Onelio Jorge Cardoso
Las violetas de venas azules
sobre que reposamos nunca delatarán
ni podrán concebir lo que apetecemos.
Shakespeare
El hombre iba descalzo sobre
su canoa. Una vuelta de soga le anudaba la cintura y abajo, terminaba el pantalón
como cortado a cuchillo. De la soga de arriba ascendía el torso desnudo y corpulento,
inclinándose a uno y otro lado según de la parte que buscara apoyo en el fondo con
la palanca que apretaba en sus manos terrosas.
Era
en la Laguna de Ariguanabo y el sol de agosto abrumaba ese año más espigas de bledo
silvestres que nunca.
Ya
lo habían asegurado con tiempo los hombres de la Laguna:
“Para
fines de la primavera todo Ariguanabo será como un potrero. Un caballo mismo podrá
engañarse y querrá pastar la hierba sobre el agua, pero tendrá que nadar”.
Era
que las lluvias habían roto todos los cálculos y estuvieron cayendo hasta que les
dio la gana.
Había
ahora que empezar por aprender los caminos del agua. Las plantas estaban enviciadas
de ella. Rendía por entonces su mayor estatura. Los largos cuellos de los bledos
desafiaban la altura del macío. Las redondas hojas de las malangas podían contener
ahora, a ras del agua, una decena de ranas bulliciosas, sin litigio entre ellas
por ganar espacio en espera de las moscas. La hierba bruja le regateaba el sol al
agua y se quedaba con él, mientras abajo el pedúnculo de un tallo submarino pugnaba
por ganar la superficie llevando arriba, cerrado y verde todavía, el capullo redondo
de un loto silvestre.
Así
estaba el agua y por allí andaba el hombre y su canoa cuando una red de canutillos
sumergidos hizo presa de la quilla deteniendo la embarcación. El hombre se preparó
entonces con cuidado, reafirmó bien los píes desnudos y empuñó la palanca a fondo.

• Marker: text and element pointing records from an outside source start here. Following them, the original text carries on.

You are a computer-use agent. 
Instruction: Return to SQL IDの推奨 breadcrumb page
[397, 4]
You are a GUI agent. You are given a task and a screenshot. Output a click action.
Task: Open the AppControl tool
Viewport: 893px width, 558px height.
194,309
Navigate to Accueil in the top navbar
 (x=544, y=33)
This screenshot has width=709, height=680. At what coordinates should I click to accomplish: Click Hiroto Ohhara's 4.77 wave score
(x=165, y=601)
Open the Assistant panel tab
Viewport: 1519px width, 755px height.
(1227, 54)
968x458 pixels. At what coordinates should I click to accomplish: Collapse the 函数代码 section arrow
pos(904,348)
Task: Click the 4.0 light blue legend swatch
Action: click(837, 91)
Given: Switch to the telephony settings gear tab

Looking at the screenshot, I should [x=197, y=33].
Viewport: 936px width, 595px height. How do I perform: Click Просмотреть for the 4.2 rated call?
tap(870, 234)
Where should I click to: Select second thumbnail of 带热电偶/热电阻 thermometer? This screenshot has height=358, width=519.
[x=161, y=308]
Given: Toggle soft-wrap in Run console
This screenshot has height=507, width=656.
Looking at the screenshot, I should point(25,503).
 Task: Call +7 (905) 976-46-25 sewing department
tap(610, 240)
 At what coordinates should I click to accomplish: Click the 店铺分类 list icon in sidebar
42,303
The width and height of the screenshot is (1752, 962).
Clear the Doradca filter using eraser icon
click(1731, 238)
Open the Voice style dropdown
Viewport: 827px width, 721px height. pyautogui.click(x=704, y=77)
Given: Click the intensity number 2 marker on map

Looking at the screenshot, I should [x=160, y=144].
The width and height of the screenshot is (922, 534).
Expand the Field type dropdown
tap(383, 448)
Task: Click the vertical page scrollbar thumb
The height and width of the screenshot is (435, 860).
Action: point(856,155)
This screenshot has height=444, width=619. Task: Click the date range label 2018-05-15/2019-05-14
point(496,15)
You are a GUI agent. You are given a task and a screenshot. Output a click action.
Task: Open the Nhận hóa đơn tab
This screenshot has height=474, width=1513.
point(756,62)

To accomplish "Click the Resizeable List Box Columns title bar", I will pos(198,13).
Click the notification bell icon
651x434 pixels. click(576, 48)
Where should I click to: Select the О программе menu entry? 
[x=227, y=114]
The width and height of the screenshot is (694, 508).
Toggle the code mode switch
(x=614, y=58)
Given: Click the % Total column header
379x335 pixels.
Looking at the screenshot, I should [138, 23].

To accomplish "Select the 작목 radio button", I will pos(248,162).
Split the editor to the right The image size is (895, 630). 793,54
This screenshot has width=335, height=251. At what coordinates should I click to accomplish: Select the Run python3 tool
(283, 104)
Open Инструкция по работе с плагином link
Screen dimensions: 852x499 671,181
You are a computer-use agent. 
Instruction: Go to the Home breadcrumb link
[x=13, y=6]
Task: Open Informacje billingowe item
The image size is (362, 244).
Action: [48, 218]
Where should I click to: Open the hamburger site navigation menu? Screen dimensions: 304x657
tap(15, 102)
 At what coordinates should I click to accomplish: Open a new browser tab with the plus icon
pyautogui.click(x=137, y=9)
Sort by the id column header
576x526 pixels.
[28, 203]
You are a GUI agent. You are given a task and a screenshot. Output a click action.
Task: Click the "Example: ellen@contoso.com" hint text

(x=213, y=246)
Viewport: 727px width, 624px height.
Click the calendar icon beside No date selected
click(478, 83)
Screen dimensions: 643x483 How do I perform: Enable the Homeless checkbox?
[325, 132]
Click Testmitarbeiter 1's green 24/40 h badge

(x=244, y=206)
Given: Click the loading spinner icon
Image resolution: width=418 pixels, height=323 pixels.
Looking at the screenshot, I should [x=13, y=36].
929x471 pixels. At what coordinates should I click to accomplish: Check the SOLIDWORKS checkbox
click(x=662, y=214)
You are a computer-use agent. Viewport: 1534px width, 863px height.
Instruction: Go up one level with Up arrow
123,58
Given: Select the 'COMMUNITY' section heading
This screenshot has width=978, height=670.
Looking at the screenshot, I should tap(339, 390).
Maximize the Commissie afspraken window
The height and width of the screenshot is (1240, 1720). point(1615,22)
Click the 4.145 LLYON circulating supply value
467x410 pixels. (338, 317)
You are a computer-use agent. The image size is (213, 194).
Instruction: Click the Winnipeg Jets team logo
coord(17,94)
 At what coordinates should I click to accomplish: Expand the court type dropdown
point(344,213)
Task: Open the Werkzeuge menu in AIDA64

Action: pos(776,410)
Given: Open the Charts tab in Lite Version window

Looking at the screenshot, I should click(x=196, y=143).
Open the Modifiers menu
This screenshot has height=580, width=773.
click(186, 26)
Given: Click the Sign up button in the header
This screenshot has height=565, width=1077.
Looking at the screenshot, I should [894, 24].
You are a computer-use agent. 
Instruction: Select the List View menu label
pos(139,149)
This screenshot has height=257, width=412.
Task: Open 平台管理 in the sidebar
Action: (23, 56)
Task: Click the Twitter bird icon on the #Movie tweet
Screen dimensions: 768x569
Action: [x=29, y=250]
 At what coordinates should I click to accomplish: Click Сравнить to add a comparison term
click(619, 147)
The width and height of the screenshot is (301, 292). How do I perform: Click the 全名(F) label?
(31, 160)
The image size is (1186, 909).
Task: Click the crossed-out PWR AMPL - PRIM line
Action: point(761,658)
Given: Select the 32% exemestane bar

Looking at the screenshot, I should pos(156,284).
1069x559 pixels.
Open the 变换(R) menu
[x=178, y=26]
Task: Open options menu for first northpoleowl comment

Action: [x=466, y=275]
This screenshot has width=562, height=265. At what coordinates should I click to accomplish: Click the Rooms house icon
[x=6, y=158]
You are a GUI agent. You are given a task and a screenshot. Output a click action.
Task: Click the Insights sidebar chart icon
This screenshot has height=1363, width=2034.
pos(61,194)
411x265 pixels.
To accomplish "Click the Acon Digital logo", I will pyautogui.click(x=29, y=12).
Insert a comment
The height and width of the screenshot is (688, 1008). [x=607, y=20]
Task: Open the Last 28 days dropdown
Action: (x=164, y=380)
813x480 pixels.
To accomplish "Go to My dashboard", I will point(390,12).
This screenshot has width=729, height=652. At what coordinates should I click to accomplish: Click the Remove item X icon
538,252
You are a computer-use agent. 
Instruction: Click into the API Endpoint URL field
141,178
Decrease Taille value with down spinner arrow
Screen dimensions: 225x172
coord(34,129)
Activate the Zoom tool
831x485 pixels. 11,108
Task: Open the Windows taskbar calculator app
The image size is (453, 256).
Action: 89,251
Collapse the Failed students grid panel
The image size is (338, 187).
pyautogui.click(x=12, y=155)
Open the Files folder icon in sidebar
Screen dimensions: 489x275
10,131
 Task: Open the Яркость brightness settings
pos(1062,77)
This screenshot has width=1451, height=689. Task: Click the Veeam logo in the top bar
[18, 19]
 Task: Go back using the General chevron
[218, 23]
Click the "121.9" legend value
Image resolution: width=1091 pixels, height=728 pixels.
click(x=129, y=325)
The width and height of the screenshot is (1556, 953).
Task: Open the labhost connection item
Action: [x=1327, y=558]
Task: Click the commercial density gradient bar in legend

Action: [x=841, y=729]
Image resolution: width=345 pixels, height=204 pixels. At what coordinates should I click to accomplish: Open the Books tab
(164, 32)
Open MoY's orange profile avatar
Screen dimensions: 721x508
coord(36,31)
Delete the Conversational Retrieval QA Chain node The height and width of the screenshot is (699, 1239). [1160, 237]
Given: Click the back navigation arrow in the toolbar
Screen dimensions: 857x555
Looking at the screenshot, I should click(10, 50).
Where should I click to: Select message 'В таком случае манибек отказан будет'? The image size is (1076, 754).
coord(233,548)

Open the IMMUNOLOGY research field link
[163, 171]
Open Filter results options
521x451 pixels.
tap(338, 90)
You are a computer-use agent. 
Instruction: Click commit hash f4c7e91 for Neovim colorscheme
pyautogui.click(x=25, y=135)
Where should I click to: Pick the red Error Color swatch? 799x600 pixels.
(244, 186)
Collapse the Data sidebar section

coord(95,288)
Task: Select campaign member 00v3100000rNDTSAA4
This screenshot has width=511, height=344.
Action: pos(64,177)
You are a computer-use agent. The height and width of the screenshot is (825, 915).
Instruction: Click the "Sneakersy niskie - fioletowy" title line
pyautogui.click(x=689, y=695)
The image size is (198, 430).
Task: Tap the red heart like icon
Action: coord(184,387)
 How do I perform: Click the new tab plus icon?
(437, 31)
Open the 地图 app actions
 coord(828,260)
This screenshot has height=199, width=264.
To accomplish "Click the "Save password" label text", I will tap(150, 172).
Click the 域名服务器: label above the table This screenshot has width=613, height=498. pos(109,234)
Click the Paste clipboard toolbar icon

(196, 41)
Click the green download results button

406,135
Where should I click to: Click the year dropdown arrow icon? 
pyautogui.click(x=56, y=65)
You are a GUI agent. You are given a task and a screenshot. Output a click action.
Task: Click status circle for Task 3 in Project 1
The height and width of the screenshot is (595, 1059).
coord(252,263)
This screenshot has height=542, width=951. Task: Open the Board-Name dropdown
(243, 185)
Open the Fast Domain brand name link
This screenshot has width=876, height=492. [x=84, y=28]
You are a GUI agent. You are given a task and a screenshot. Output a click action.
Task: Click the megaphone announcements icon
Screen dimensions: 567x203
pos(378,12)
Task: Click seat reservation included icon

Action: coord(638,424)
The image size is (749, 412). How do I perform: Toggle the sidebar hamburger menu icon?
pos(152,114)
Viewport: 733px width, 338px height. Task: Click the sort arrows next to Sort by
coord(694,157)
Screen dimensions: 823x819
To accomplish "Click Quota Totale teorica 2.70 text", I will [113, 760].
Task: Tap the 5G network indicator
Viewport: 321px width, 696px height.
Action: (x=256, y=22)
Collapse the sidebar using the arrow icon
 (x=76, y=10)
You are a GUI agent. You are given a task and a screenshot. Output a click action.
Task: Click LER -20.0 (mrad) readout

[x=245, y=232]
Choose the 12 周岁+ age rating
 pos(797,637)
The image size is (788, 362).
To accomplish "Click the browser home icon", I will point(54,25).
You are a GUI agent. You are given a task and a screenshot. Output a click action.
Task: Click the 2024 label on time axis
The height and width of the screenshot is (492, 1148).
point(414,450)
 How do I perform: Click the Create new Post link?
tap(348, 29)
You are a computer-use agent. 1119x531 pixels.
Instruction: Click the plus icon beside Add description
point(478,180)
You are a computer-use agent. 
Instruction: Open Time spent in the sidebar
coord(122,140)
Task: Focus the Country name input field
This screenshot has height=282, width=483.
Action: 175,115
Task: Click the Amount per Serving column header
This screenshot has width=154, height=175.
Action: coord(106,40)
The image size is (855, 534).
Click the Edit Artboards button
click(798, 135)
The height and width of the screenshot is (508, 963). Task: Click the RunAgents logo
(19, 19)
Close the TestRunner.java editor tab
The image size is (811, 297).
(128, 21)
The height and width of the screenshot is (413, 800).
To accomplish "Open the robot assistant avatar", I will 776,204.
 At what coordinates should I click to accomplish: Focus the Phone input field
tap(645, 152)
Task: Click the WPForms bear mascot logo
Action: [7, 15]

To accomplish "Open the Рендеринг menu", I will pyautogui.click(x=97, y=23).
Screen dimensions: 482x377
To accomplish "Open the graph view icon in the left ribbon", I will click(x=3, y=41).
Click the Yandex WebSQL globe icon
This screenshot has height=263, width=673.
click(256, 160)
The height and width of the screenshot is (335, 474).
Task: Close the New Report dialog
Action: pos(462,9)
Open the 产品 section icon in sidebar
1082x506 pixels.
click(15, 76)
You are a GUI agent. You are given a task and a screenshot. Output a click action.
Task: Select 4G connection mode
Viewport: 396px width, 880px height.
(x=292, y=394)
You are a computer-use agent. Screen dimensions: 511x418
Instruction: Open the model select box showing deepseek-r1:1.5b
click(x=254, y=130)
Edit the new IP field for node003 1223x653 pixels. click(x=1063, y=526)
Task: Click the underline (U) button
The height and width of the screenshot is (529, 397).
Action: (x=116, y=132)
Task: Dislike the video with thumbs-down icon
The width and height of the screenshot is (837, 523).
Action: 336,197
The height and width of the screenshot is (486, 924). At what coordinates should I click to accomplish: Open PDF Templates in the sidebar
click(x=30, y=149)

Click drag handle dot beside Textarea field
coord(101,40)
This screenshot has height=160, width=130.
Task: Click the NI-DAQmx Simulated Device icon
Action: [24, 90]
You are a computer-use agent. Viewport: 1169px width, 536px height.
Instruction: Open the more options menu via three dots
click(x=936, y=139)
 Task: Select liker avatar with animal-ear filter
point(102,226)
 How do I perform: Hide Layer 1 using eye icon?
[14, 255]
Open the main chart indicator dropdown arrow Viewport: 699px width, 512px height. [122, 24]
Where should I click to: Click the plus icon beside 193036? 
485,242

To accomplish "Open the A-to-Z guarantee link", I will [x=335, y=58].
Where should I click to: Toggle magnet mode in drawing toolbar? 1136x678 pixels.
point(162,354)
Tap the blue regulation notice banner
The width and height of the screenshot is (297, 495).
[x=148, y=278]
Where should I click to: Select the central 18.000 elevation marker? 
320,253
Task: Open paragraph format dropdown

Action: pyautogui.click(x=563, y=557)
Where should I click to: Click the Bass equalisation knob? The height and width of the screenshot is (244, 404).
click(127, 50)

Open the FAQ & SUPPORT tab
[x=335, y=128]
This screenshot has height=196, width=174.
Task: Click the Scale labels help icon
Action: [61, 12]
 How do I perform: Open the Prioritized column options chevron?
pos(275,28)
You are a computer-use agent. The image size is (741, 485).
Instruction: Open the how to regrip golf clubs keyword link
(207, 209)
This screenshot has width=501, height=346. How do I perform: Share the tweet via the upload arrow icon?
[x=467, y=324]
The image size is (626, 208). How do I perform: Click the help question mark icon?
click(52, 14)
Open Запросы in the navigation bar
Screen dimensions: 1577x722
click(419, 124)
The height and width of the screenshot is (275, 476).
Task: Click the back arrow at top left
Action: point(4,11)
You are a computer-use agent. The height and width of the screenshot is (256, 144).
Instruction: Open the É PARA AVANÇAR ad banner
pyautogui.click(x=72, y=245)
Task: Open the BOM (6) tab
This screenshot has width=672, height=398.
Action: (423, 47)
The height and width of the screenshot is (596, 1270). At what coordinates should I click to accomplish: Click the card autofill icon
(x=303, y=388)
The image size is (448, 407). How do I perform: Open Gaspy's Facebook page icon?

Durante unos segundos permaneció tenso e inmóvil, y al fin, cuando parecían reventarle
del codo a la muñeca todos los músculos del antebrazo, hubo un largo crujido bajo
el agua y la canoa cabeceó hacia delante deslizándose sobre los canutillos partidos.
Sin restarle impulso el hombre tiró de la palanca desencajándola y se dejó llevar
sin perder el equilibrio.
Navegaba
ahora en un milagro de aguas sin hierbas. Un monte de macío espigado rodeaba la
poceta y el hombre respiró con descanso. Era todo lo que necesitaba: un claro de
agua donde las truchas y las biajacas pudieran morder en firme el anzuelo.
Vio
entonces la lata de las lombrices, y mientras dos hilos de sudor bajaban a unírseles
en la hoyita, sonrió. No era para menos la fiesta de las lombrices. Todas habían
brotado de los cuatro dedos de tierra fresca del recipiente asadas por el calor.
Pugnaban por ganar ahora el borde de la lata y se contorsionaban en una desesperada
lucha que daba gusto a los ojos del hombre.
Juntó
las manos entonces y cogió agua de la laguna para arrojarla de un golpe a la lata.
Fue peor acaso, las más gordas alcanzaron el borde de la vasija y retrocedieron
como quemadas por el metal. Esto dio más gusto al hombre y volvió a sonreír mientras
buscaba el anzuelo con una mano y con la otra tomaba del borde de la lata, la única
lombriz que insistía en resistir y liberarse.
Pero
fue en ese momento que oyó el disparo. Un pato verde y amarillo dejó de volar sobre
su cabeza. Vino a caer a unos metros de la canoa. El hombre frunció entonces el
ceño y miró por el lado de los macíos, mientras oía venir el chapoteo primero y
después el perro. Era un animal de orejas tan grandes que acaso podía escuchar los
secretos de las hormigas sin bajar el hocico al suelo. Nadaba sin reparo del hombre
como mordiendo el agua a cada golpe de su mandíbula.
El
hombre lo miró hacer por un momento y luego empezó sin darse cuenta a imitar sus
movimientos. Quizás llegó a temer que el pato pudiera escaparse, pero el animal
llegó certero sobre su presa y cerró las mandíbulas. Él también tiró al aire la
mordida y sonrió complacido.
Luego
un pensamiento molesto vino a su cabeza: otra bala más baja podía cogerlo a él.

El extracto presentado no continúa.